The pub group was forced to close all 760 of its pubs, bars and restaurants
Britain’s largest pub group, Stonegate Pub Group Co has sued three insurers for £846m ($1.2bn) over business interruption (BI) losses.
As reported by Bloomberg, Stonegate has been hard hit by repeated UK lockdowns forcing them to temporarily close all 760 of its pubs, bars and restaurants.
It owns popular chains including the Slug and Lettuce and Be at One.
It follows government social distancing restrictions being imposed for months to mitigate the spread of coronavirus, and the FCA BI test case which ruled in favour of policyholders.
Stonegate highlighted that a business interruption clause in the policy has been triggered on several occasions over the pandemic warranting the payout.
Owned by TDR Capital, Stonegate filed a suit against MS Amlin Ltd, Liberty Mutual Insurance Europe SE and Zurich Insurance Plc, according to a UK court filing.
Meanwhile, according to Stonegate’s claim form, the insurers said that parts of their policies have been triggered, but that liability is capped at £17.5m, most of which has been paid out already.
The lead insurer, MS Amlin, owns 55% of the share of the policy, while Zurich and Liberty Mutual are each responsible for 22.5%, as cited in March’s court documents which were made public this week
A Zurich spokesperson said: “We are not the lead insurer for this customer. However, we do provide some cover and have already made an interim settlement. As this is an ongoing legal issue, we are unable to provide any further details.”

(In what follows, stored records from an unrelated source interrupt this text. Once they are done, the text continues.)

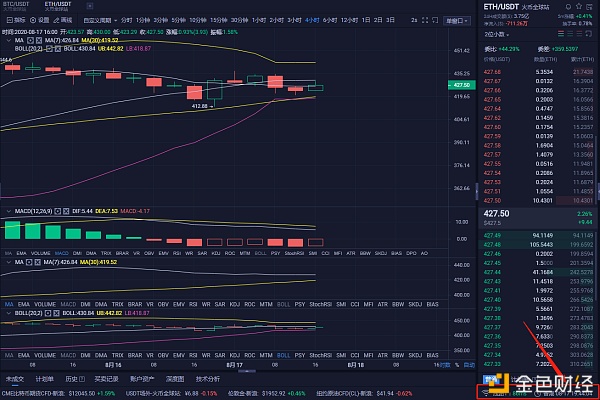The height and width of the screenshot is (400, 600).
Task: Click the 427.50 current price marker on axis
Action: click(x=461, y=86)
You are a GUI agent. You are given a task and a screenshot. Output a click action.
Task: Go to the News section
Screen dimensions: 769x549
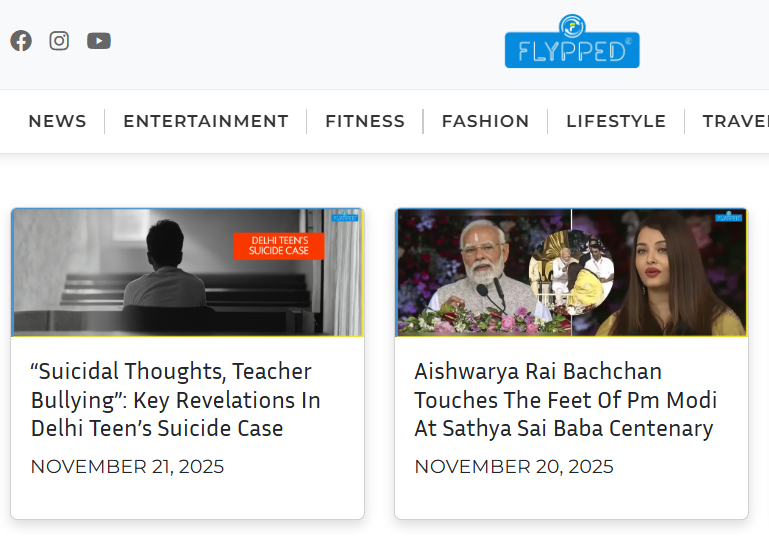57,121
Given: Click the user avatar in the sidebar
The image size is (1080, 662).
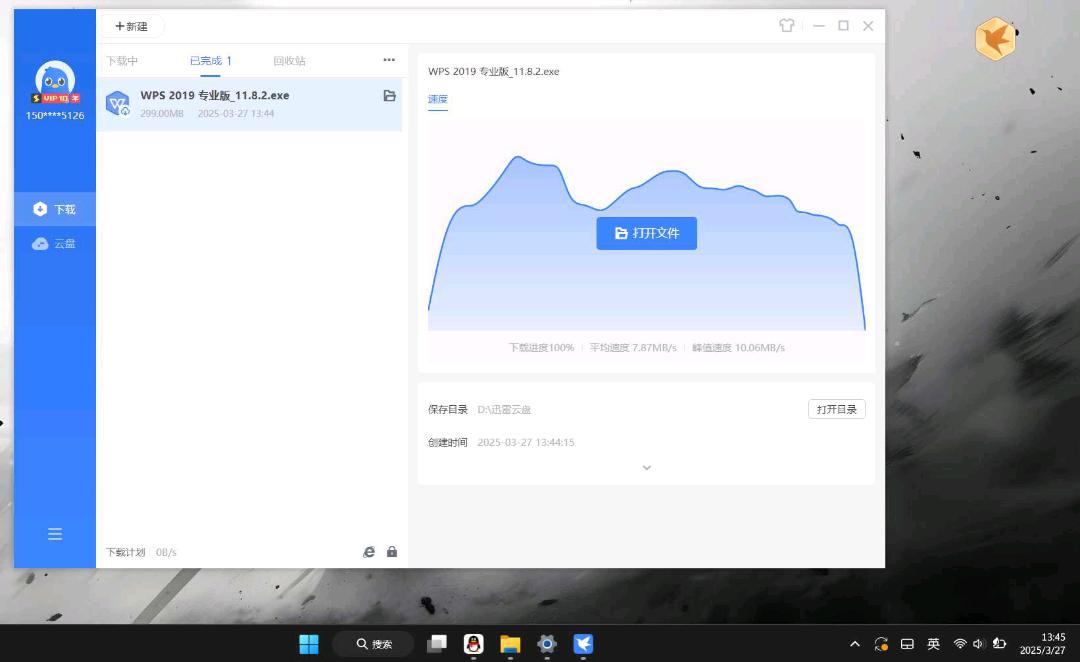Looking at the screenshot, I should click(55, 78).

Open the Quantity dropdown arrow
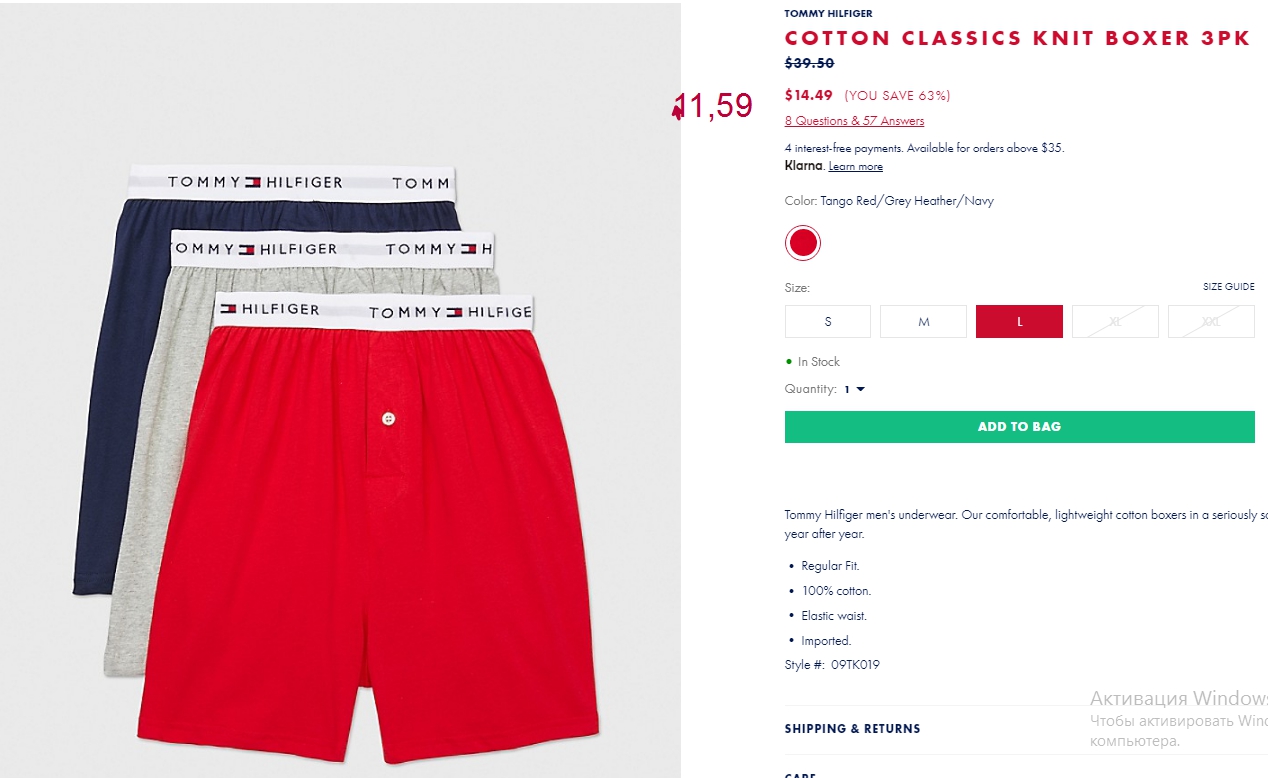tap(860, 390)
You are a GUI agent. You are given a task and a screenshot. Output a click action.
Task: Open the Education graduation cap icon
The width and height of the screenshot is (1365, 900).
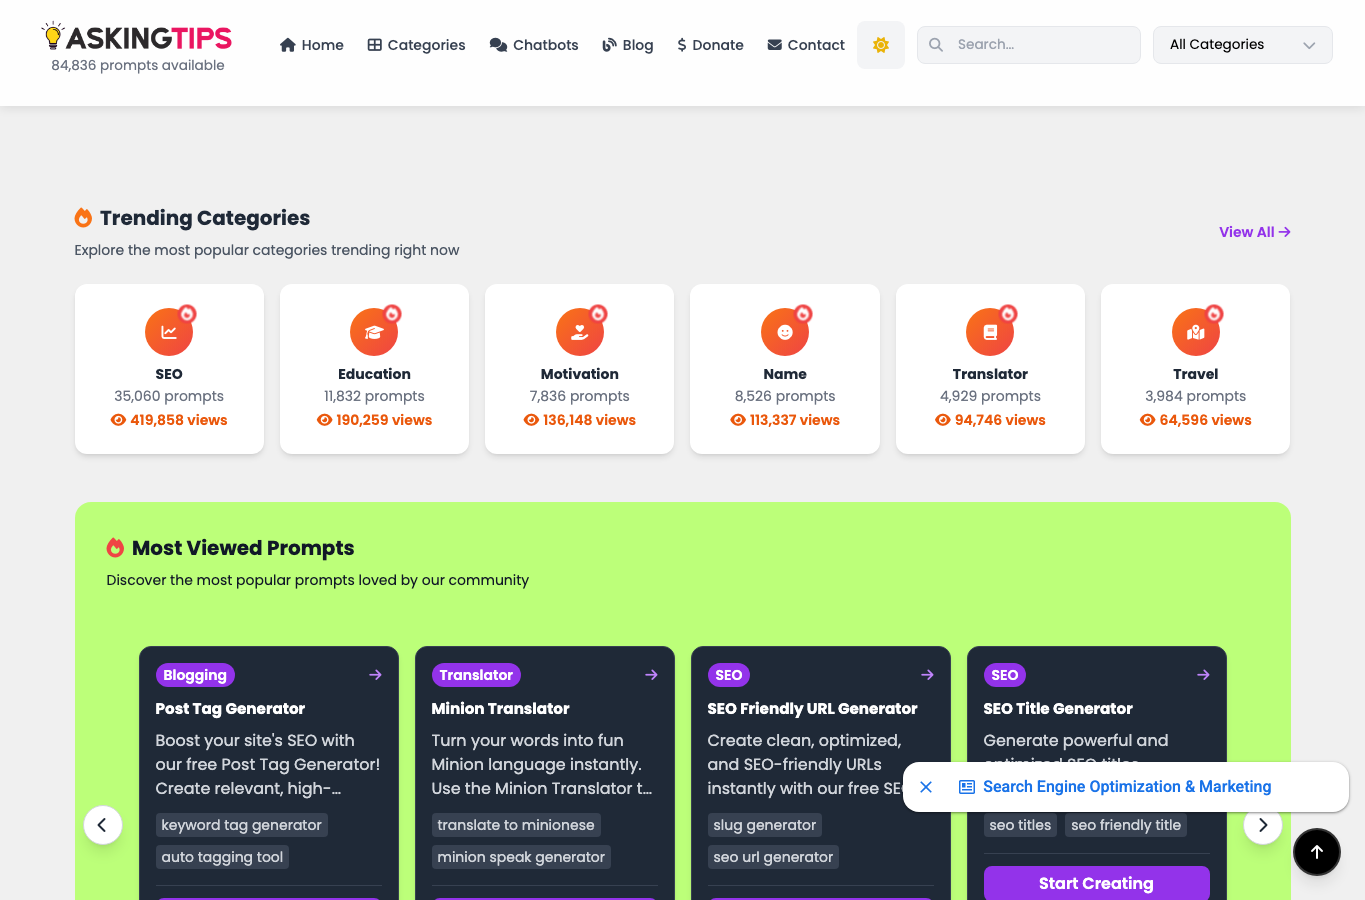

Insurance Times contacted MS Amlin and Liberty Mutual but both declined to comment.
Speaking on the situation, Alasdair Dick, partner at Plexus Law, said: “While the Supreme Court decision went a long way to setting a framework to resolve disputes flowing from the pandemic, these sorts of disputes around [the] interpretation of cover are almost inevitable when companies have been hit so hard during the pandemic - even with insurers trying to treat their customers fairly.

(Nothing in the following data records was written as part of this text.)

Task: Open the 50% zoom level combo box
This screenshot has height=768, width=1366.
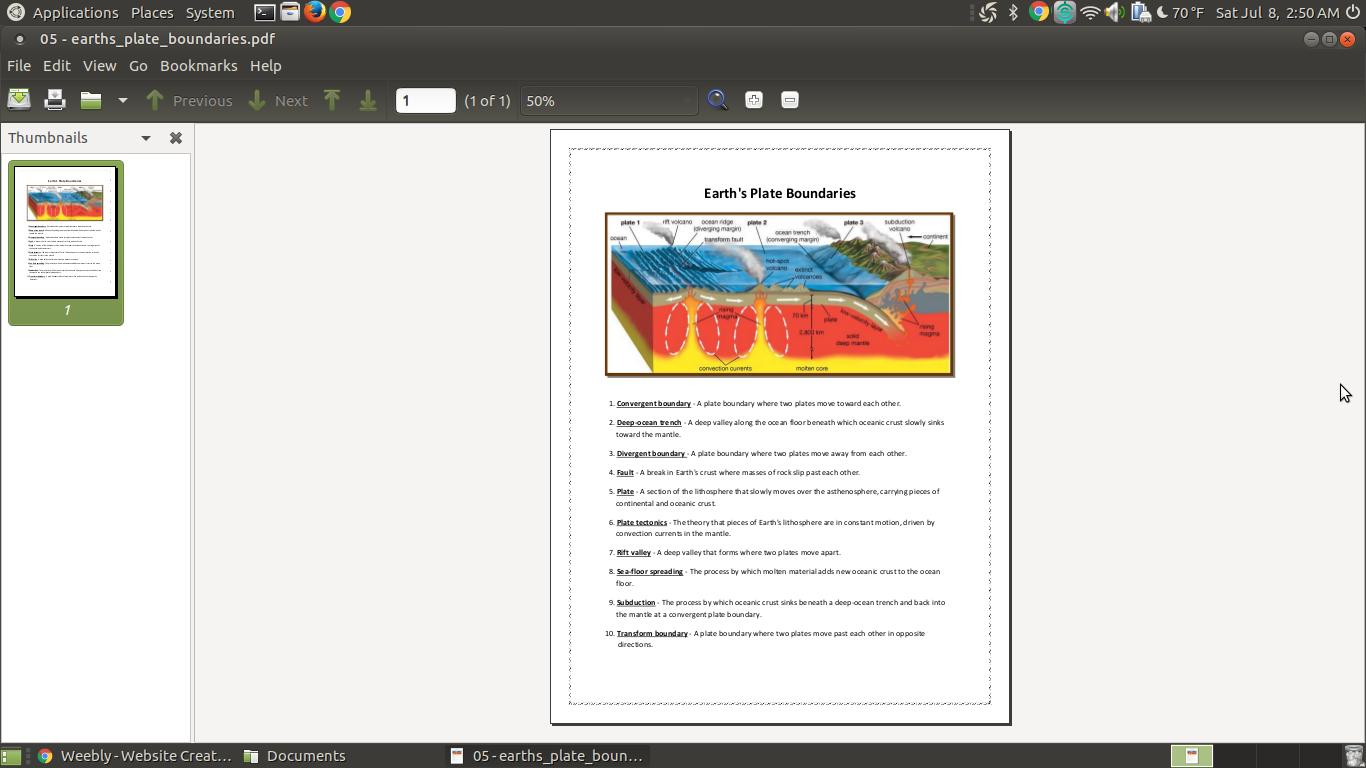Action: tap(608, 100)
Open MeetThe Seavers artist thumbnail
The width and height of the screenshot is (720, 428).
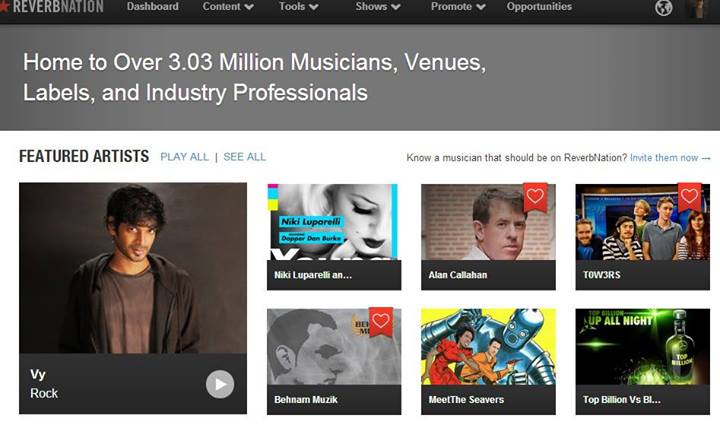tap(488, 361)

”People will, entirely legitimately, take very different views on issues such as whether each shop, restaurant or premises constitutes an individual loss or whether those claims should all aggregate as a single claim and a single policy limit.
”It is hard to see any of those disputes being decided by a court in the near future and until that happens, we will continue to see businesses taking a different view from their insurers.”